## Begin
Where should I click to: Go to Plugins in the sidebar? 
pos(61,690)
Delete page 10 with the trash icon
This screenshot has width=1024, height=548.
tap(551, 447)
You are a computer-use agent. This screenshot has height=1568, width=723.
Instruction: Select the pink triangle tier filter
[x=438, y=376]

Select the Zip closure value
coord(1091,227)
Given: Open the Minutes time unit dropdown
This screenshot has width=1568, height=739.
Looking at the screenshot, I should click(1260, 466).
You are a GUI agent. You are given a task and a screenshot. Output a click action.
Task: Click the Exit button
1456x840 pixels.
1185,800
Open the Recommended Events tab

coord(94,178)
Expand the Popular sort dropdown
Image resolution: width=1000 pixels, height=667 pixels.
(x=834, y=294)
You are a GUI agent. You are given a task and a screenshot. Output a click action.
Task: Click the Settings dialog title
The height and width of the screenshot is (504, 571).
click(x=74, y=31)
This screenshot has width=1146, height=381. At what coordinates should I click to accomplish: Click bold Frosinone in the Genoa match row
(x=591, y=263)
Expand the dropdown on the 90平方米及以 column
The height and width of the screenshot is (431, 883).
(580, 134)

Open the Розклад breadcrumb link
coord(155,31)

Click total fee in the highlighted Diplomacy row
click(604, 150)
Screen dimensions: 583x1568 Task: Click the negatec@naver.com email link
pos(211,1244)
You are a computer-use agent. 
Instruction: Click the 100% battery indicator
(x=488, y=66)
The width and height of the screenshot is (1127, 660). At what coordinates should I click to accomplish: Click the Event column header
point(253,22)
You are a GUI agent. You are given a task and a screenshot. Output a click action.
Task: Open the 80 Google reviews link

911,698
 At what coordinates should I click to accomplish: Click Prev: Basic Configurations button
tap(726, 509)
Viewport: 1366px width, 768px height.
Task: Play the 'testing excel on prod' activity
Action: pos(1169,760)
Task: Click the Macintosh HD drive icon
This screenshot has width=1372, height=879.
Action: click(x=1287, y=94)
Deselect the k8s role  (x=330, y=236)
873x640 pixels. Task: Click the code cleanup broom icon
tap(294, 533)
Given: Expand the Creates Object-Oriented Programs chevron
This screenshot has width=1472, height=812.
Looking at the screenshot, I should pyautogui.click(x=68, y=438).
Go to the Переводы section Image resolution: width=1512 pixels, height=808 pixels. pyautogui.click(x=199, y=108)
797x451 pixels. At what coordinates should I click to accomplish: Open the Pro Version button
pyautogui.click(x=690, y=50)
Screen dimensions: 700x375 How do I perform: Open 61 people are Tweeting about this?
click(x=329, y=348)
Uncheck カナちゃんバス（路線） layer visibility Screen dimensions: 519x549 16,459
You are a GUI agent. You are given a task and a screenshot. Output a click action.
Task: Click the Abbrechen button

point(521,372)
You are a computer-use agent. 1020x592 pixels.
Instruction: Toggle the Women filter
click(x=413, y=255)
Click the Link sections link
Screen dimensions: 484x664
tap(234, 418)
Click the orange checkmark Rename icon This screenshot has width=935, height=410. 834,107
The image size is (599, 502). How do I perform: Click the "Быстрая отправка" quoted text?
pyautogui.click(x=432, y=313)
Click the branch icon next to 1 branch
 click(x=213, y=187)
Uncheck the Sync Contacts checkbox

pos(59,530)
## End
TASK DESCRIPTION. Rewrite the entries above as a numbered list, leaving out the blank lines.

COMPLETED TASK.
1. Where should I click to: Go to Plugins in the sidebar? 
2. pos(61,690)
3. Delete page 10 with the trash icon
4. This screenshot has width=1024, height=548.
5. tap(551, 447)
6. You are a computer-use agent. This screenshot has height=1568, width=723.
7. Instruction: Select the pink triangle tier filter
8. [x=438, y=376]
9. Select the Zip closure value
10. coord(1091,227)
11. Given: Open the Minutes time unit dropdown
12. This screenshot has width=1568, height=739.
13. Looking at the screenshot, I should click(1260, 466).
14. You are a GUI agent. You are given a task and a screenshot. Output a click action.
15. Task: Click the Exit button
16. 1456x840 pixels.
17. 1185,800
18. Open the Recommended Events tab
19. coord(94,178)
20. Expand the Popular sort dropdown
21. Image resolution: width=1000 pixels, height=667 pixels.
22. (x=834, y=294)
23. You are a GUI agent. You are given a task and a screenshot. Output a click action.
24. Task: Click the Settings dialog title
25. The height and width of the screenshot is (504, 571).
26. click(x=74, y=31)
27. This screenshot has width=1146, height=381. At what coordinates should I click to accomplish: Click bold Frosinone in the Genoa match row
28. (x=591, y=263)
29. Expand the dropdown on the 90平方米及以 column
30. The height and width of the screenshot is (431, 883).
31. (580, 134)
32. Open the Розклад breadcrumb link
33. coord(155,31)
34. Click total fee in the highlighted Diplomacy row
35. click(604, 150)
36. Screen dimensions: 583x1568 Task: Click the negatec@naver.com email link
37. pos(211,1244)
38. You are a computer-use agent. 
39. Instruction: Click the 100% battery indicator
40. (x=488, y=66)
41. The width and height of the screenshot is (1127, 660). At what coordinates should I click to accomplish: Click the Event column header
42. point(253,22)
43. You are a GUI agent. You are given a task and a screenshot. Output a click action.
44. Task: Open the 80 Google reviews link
45. 911,698
46.  At what coordinates should I click to accomplish: Click Prev: Basic Configurations button
47. tap(726, 509)
48. Viewport: 1366px width, 768px height.
49. Task: Play the 'testing excel on prod' activity
50. Action: pos(1169,760)
51. Task: Click the Macintosh HD drive icon
52. This screenshot has width=1372, height=879.
53. Action: click(x=1287, y=94)
54. Deselect the k8s role  (x=330, y=236)
55. 873x640 pixels. Task: Click the code cleanup broom icon
56. tap(294, 533)
57. Given: Expand the Creates Object-Oriented Programs chevron
58. This screenshot has width=1472, height=812.
59. Looking at the screenshot, I should pyautogui.click(x=68, y=438).
60. Go to the Переводы section Image resolution: width=1512 pixels, height=808 pixels. pyautogui.click(x=199, y=108)
61. 797x451 pixels. At what coordinates should I click to accomplish: Open the Pro Version button
62. pyautogui.click(x=690, y=50)
63. Screen dimensions: 700x375 How do I perform: Open 61 people are Tweeting about this?
64. click(x=329, y=348)
65. Uncheck カナちゃんバス（路線） layer visibility Screen dimensions: 519x549 16,459
66. You are a GUI agent. You are given a task and a screenshot. Output a click action.
67. Task: Click the Abbrechen button
68. point(521,372)
69. You are a computer-use agent. 1020x592 pixels.
70. Instruction: Toggle the Women filter
71. click(x=413, y=255)
72. Click the Link sections link
73. Screen dimensions: 484x664
74. tap(234, 418)
75. Click the orange checkmark Rename icon This screenshot has width=935, height=410. 834,107
76. The image size is (599, 502). How do I perform: Click the "Быстрая отправка" quoted text?
77. pyautogui.click(x=432, y=313)
78. Click the branch icon next to 1 branch
79.  click(x=213, y=187)
80. Uncheck the Sync Contacts checkbox
81. pos(59,530)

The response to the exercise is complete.